Tuesday, November 5, 2013

New voting restrictions in Texas so tight they result in former House Speaker's request for voter ID card to be rejected.

7:54 PM By No comments


New voting restrictions in Texas so tight they result in former House Speaker's request for voter ID card to be rejected.
Courtesy of USA Today:

Just how tough are new voter identification requirements in Texas? Apparently tough enough that former U.S. House speaker Jim Wright reportedly was denied a voter ID card on Saturday.

"Nobody was ugly to us, but they insisted that they wouldn't give me an ID," Wright, a Democrat who resigned from Congress in 1989, told the Fort Worth Star-Telegram in a story about his experience at a Texas Department of Public Safety office.

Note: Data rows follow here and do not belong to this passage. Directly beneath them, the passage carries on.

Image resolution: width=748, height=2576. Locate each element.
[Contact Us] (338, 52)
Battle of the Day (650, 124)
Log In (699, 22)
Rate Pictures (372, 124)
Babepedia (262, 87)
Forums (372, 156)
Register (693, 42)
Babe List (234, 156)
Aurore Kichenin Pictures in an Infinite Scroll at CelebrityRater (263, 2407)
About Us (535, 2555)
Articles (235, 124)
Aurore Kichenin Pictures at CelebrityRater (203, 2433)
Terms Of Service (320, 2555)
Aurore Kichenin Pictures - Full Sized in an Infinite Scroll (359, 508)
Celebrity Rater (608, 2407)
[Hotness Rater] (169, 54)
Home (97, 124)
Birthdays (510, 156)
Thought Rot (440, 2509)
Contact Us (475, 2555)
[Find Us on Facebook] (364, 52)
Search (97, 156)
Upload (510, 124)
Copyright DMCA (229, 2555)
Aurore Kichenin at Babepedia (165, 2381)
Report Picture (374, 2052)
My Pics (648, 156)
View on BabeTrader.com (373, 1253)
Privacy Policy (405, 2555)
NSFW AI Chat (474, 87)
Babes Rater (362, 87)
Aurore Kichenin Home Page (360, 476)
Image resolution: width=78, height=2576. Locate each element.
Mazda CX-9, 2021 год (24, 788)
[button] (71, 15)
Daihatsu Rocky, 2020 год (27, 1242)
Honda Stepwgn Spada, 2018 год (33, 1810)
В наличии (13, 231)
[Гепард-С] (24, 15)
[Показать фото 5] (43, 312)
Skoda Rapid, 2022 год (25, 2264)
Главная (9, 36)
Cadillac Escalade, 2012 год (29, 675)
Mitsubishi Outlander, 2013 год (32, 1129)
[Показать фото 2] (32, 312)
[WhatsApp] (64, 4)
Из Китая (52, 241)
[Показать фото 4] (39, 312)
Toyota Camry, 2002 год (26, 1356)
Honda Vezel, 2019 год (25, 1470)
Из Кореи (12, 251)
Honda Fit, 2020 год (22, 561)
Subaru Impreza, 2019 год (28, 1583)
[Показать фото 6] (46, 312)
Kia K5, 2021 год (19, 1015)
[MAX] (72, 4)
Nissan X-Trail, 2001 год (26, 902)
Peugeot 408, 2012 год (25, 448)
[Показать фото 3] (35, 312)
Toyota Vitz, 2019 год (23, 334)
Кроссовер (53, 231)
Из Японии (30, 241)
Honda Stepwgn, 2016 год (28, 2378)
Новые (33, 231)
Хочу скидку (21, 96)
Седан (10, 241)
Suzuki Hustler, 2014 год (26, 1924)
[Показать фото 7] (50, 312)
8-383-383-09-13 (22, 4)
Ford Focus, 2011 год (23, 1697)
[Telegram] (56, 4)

The 90-year-old told the newspaper he realized last week that he didn't have a valid ID to vote in Tuesday's elections. He was refused a voter ID card because his driver's license expired in 2010 and his faculty identification from Texas Christian University in Fort Worth, where he teaches, doesn't meet requirements under the state law enacted in 2011.

Well look at that, in their attempt to reduce the number of voters for Wendy Davis they have stopped an elderly white guy as well.

They disenfranchise enough to THEM and it will be the republicans who will find their voter ranks trimmed down to the bone.

And by the way this is, once again, a solution without a legitimate problem.

This from Politifact who looked into voter fraud in Texas:

Abbott spokeswoman Lauren Bean emailed us records showing that from August 2002 through September 2012, the office received 616 allegations of election-code violations and recorded 78 election-code prosecutions.

By our count, 46 of the prosecutions ended with a conviction, guilty plea, no-contest plea or guilty plea as part of deferred adjudication. Of those, 18 cases appeared to involve fraud committed by individual voters: 12 cases with ineligible voters, five cases of voter impersonation and one case of voting more than once.

So, by our reading of the attorney general’s records, 18 instances of voter fraud have been confirmed in Texas since 2002.

18 instances of somebody voting using somebody else's name in ten years.

And THAT was enough of a reason to disenfranchise thousands of potential voters, and one former Speaker of the House?